Side-effects include cellulitis, eczema and a few reports of osteonecrosis of the jaw. Denosumab must not be given without correcting calcium and vitamin D levels. If denosumab is discontinued, the patient must be treated with another preparation, e.g. IV zoledronate, or there is profound rebound bone-remodelling.

Analgesia

This is essential for all osteoporotic fractures.

Secondary Osteoporosis

Treat causes of secondary osteoporosis.

Internal Fixation of Hip Fractures

The most appropriate type of fixation depends on the fracture site.

Balloon Kyphoplasty

This is a treatment for vertebral collapse; it restores the vertebral body height, reduces pain rapidly and thus enables the patient to mobilize early.

Concordance

Concordance with calcium and vitamin D preparations and bisphosphonates is extremely poor even 3 months after they are first prescribed.
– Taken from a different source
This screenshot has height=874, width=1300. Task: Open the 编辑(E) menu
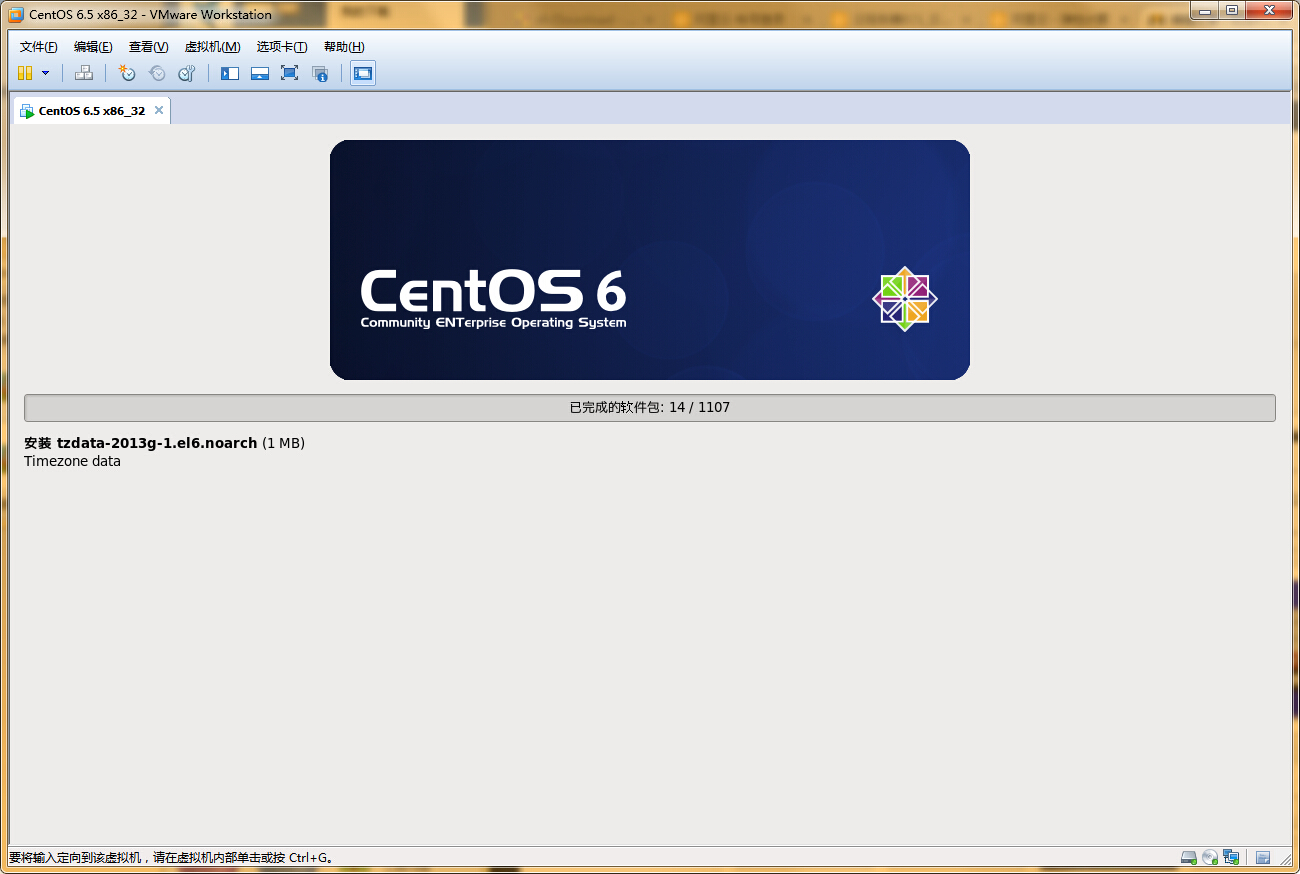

Explaining the rationale to patients may improve this. Different preparations of vitamin D and calcium are available including soluble and capsule forms as well as the familiar chalky tablets, so it is worth trying to find the most palatable for an individual. It may be worth considering monthly or yearly bisphosphonates or denosumab injections; as expensive as these treatments are, they are cheaper than hospital admissions following fractures.

Patient Education

Encourage patients to stop smoking, reduce their alcohol intake and increase their weight-bearing activity.

Prevention of Further Fractures

Treatment of osteoporosis.
Exercise programmes.
Falls prevention strategies (see Chapter 5).
The benefit of hip protector pads is controversial (see Chapter 5).

Osteomalacia

This is reduced calcification of the osteoid matrix due to vitamin D deficiency. The amount of bone is normal, but it is soft and weak compared with normal bone.

Incidence

Incidence is uncertain and depends on the population studied:

Admissions to Scottish departments of geriatric medicine, 4%.
Post-mortem study of elderly patients, 12%.
Biopsies on fractured neck of femur patients, 25%.

Causes

Reduced Vitamin D Availability

Deficient diet.
Reduced sun exposure: most common in Muslim and Hindu cultures (where women cover their heads) and in institutionalized elderly people. Ultraviolet light converts 7-dehydrocholesterol to previtamin D₃ and then to vitamin D₃ (cholecalciferol).
Ten to fifteen minutes’ exposure to sunlight is sufficient to replenish the body’s stores.
Vitamin D binding protein carries D₂ and D₃ to the liver which converts it to 25-hydroxyvitamin D. Then 1-alpha-hydroxylase in the proximal tubule of the kidney converts it to 1, 25-dihydroxycholecalciferol.
Malabsorption of vitamin D in food and medications occurs in coeliac disease, diverticular disease of the small bowel and post-gastrectomy.

Impaired Vitamin D Metabolism

Chronic kidney disease (reduced activity of 1-hydroxylation).
Drugs that induce liver enzymes, e.g. phenytoin and carbamazepine.